Grevistas de fome, com 23 dias sem se alimentar, passar mal durante ato em frente ao STF no dia 22 e precisa ser levada ao hospital para atendimento médico hospitalar. Zonália Santos recebeu os primeiros socorros ainda em frente ao Supremo pelos Médicos e Medicas da equipe de saúde da greve de fome por justiça no STF. Foto: Adilvane Spezia / MPA e Rede Soberania

Carta aberta à presidente do Supremo Tribunal Federal

Presidente Cármen Lúcia,

Pretendia fazer esse pleito pessoalmente, por ocasião da visita a Vossa Excelência do sr. Adolpho Perez Esquivel, na pequena comissão de representantes da sociedade brasileira. Mas isso não foi possível. Resta-me faze-lo por esta carta, animada por suas demonstrações de solidariedade à luta e à memória de minha mãe, já feitas publicamente e diretamente a mim. As mulheres mineiras, como são ambas vocês, têm tradição em nossa História de bravura e compaixão. Assim foram, na Inconfidência, Hipólita Jacinta Teixeira de Melo e, na Revolução de 1930, Tiburtina Alves, que, em suas épocas, na defesa de causa maior, desafiaram o medo e o senso comum.
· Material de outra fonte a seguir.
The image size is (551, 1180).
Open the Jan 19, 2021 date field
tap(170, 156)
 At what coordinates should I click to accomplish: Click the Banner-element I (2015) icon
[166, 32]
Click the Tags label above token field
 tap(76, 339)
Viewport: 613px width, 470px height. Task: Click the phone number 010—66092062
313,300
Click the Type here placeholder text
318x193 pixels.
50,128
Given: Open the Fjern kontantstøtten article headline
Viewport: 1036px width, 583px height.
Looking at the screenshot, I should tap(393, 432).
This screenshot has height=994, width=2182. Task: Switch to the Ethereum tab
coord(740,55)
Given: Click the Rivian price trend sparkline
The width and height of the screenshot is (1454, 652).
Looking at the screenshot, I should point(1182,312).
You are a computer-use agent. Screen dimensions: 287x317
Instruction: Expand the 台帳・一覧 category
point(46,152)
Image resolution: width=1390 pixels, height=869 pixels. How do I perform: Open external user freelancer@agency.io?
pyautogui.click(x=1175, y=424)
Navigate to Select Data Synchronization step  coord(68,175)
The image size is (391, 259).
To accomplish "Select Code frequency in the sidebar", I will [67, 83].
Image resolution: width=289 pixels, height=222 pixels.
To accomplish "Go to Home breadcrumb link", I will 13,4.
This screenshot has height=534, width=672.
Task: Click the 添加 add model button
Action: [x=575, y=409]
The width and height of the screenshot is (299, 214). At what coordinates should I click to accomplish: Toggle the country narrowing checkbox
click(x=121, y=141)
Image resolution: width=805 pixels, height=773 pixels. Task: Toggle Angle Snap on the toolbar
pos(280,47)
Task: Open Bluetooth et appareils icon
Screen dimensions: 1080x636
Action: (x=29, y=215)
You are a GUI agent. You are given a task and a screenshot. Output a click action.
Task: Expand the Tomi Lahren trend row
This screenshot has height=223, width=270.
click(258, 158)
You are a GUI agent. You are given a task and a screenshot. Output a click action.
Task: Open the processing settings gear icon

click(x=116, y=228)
No momento, a causa extrema é a da nossa Democracia. Faz-nos aflição nos sentirmos na iminência de perde-la, abalada pela disseminação de um ódio que contamina e torna violenta a nossa sociedade, pela primeira vez na História republicana dividida radicalmente. Amigos rompem relação, parentes não se falam, vizinhos deixam de se cumprimentar. Não houve precedentes em nossa sociedade, a não ser nas ditaduras, quando o temor de retaliações e estigmas levava pessoas a evitarem umas às outras.

Felizmente, lá se vão mais de trinta anos do último período de exceção. Contudo, os ares da excepcionalidade voltam a nos sufocar, confundir e separar. Urge que a Constituição Brasileira volte a ser cumprida em sua integralidade o quanto antes, o tempo atropela o desenrolar dos fatos, e as consequências são imprevisíveis. Peço a Vossa Excelência e aos demais membros da Corte que ouçam as vozes, não as que lhes são mais próximas, mas as das ruas. Que atentem para o clamor popular, que se faz revolta pelo descrédito que agora inspiram ao povo as nossas instituições. Vemos manifestações em lugares públicos, marchas, movimentos, até greves de fome ocorrerem, na esperança de lhes atrair a atenção. De lhes merecerem um olhar ou até mesmo a preocupação.

Por favor, sra. Ministra, Deus lhe deu esta missão importante de apaziguar a Nação com seus atos, conduzindo este momento da História. Sei que o Supremo de nosso país tem sido capaz de atos de coragem que desafiam o próprio tempo. Como o do saudoso ministro Adauto Lúcio Cardoso, outro mineiro. Primo-irmão de minha mãe, em família divergiam no pensamento político, mas eram convergentes na causa comum das liberdades democráticas.

Ministra Carmen Lúcia, lhe rogo que paute as Ações Declaratórias de Constitucionalidade, que colocam em questão o entendimento firmado pela Corte de autorizar o cumprimento de pena após condenação em segunda instância. Esta é a reivindicação que temos percebido no clamor das ruas, levando até sete militantes de movimentos populares a completarem hoje 22 dias de greve de fome no Distrito Federal.

Vamos apascentar os corações deste país, antes que tenhamos que verter lágrimas por esse sacrifício em seu momento extremo, que parece estar próximo.

Sei de sua bravura, peço-lhe, também, a compaixão.